Born: Herbert Henry Messenger on 12/4/1883 at Balmain, New South Wales
Died: 24/11/1959 at Gunnedah, New South Wales
It was just 20 hours before the first game of professional Rugby was to be played in Australia that Herbert Henry “Dally” Messenger agreed to join, making him the face of what would become Rugby League and the star attraction to lure fans and fellow players alike to the new game.
Born on April 12, 1883, young Dally quickly began to show his natural ability as an athlete across many sports, particularly rowing, cricket, sailing and Rugby Union.
Shortly after his 18th birthday, Dally began playing Rugby Union for the Double Bay Warrigals, where he quickly established himself as a star. By 1905, after having rejected several offers in past seasons, Messenger finally agreed to move up to second grade with Eastern Suburbs, where he made two first grade appearances that year.
The following season he was a regular first grader, playing initially in the halves before switching to his preferred centre position in his debut for NSW. Messenger’s cheeky skills, speed, agility and elusiveness saw him rapidly become a drawcard for the Rugby Union.

____

WRITTEN PROBLEM 1
Can you repeat the passage on Dally Messenger word for word?

____

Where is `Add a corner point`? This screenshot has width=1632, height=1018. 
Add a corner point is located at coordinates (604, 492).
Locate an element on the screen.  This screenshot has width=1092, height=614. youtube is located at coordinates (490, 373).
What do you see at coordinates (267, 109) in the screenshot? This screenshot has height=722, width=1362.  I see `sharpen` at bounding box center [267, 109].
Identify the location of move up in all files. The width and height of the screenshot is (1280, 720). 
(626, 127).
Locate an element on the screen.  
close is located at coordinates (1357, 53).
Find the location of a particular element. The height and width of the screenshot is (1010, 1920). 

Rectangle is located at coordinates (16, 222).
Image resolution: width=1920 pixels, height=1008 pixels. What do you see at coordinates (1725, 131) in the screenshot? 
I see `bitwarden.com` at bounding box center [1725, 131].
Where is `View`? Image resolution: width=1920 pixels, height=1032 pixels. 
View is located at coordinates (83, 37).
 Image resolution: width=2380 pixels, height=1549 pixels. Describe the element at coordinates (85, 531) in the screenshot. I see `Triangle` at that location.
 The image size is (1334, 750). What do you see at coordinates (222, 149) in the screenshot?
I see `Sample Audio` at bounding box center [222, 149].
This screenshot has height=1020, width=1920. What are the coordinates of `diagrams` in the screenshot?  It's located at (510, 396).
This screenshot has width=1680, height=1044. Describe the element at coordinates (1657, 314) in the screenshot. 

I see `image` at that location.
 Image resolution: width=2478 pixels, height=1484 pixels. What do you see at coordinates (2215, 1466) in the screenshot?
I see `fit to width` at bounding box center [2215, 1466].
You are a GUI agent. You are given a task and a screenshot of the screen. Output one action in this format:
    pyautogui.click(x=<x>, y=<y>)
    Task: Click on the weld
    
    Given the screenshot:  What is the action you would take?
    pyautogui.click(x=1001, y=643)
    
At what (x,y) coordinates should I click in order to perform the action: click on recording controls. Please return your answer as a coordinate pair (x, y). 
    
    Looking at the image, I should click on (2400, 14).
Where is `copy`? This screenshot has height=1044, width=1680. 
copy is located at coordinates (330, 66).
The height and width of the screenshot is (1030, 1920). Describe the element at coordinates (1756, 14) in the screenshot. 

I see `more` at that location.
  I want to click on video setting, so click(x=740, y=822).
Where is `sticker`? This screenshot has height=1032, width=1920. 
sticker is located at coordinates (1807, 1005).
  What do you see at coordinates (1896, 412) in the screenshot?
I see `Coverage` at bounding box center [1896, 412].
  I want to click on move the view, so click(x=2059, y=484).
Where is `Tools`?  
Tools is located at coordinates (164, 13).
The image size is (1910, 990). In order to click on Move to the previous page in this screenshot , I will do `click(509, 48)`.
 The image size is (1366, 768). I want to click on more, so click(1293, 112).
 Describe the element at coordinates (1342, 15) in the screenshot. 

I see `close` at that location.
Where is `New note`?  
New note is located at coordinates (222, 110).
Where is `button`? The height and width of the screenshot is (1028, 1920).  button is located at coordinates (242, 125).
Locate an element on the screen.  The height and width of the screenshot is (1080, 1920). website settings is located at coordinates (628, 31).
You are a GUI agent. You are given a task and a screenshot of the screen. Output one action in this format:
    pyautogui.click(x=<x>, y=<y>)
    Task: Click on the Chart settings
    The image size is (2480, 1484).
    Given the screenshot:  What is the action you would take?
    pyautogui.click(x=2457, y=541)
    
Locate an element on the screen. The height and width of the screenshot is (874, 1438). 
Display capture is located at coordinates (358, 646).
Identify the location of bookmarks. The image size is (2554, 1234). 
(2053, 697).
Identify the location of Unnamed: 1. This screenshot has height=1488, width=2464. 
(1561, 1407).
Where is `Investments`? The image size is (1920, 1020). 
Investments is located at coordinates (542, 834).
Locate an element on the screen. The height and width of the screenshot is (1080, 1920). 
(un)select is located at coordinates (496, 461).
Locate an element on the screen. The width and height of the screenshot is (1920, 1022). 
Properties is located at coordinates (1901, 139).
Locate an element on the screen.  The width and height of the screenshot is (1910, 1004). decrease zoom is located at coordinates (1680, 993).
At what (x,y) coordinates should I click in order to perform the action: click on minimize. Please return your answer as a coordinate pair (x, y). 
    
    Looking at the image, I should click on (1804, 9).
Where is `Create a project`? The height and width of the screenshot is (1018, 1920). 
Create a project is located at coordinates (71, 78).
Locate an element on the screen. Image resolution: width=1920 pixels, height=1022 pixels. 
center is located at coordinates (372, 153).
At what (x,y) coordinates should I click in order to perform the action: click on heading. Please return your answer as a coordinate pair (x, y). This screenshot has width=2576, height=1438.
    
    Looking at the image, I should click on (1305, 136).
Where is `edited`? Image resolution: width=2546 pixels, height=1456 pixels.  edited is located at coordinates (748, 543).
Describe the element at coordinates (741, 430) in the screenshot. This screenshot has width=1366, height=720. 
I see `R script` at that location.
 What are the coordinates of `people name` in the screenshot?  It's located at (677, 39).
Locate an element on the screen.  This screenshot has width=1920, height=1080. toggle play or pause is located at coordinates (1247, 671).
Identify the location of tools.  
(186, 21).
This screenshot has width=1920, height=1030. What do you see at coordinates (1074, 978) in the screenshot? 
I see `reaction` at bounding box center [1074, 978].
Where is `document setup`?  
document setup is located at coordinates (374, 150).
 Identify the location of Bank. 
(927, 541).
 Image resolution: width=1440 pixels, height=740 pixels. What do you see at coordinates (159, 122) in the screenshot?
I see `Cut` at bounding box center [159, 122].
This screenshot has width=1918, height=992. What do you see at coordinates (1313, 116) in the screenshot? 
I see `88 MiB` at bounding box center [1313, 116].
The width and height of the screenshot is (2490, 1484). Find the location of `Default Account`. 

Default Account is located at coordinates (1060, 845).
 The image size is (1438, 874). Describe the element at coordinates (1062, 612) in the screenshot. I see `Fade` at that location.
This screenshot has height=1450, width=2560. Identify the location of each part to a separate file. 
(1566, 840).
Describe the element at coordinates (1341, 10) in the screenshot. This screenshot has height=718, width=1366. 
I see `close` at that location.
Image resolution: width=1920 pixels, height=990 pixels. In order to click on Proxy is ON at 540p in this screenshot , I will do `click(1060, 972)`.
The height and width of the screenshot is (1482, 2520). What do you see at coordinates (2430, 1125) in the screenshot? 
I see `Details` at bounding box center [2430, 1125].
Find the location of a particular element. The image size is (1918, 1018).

____

WRITTEN PROBLEM 2
Can you replace "element" with "item" in the stretch of records from their start through the line containing "coordinates (490, 373).", leaving everything else unchanged and giving back only those lines?

CORRECT RESULT 1
Born: Herbert Henry Messenger on 12/4/1883 at Balmain, New South Wales
Died: 24/11/1959 at Gunnedah, New South Wales
It was just 20 hours before the first game of professional Rugby was to be played in Australia that Herbert Henry “Dally” Messenger agreed to join, making him the face of what would become Rugby League and the star attraction to lure fans and fellow players alike to the new game.
Born on April 12, 1883, young Dally quickly began to show his natural ability as an athlete across many sports, particularly rowing, cricket, sailing and Rugby Union.
Shortly after his 18th birthday, Dally began playing Rugby Union for the Double Bay Warrigals, where he quickly established himself as a star. By 1905, after having rejected several offers in past seasons, Messenger finally agreed to move up to second grade with Eastern Suburbs, where he made two first grade appearances that year.
The following season he was a regular first grader, playing initially in the halves before switching to his preferred centre position in his debut for NSW. Messenger’s cheeky skills, speed, agility and elusiveness saw him rapidly become a drawcard for the Rugby Union.

CORRECT RESULT 2
Where is `Add a corner point`? This screenshot has width=1632, height=1018. 
Add a corner point is located at coordinates (604, 492).
Locate an item on the screen.  This screenshot has width=1092, height=614. youtube is located at coordinates (490, 373).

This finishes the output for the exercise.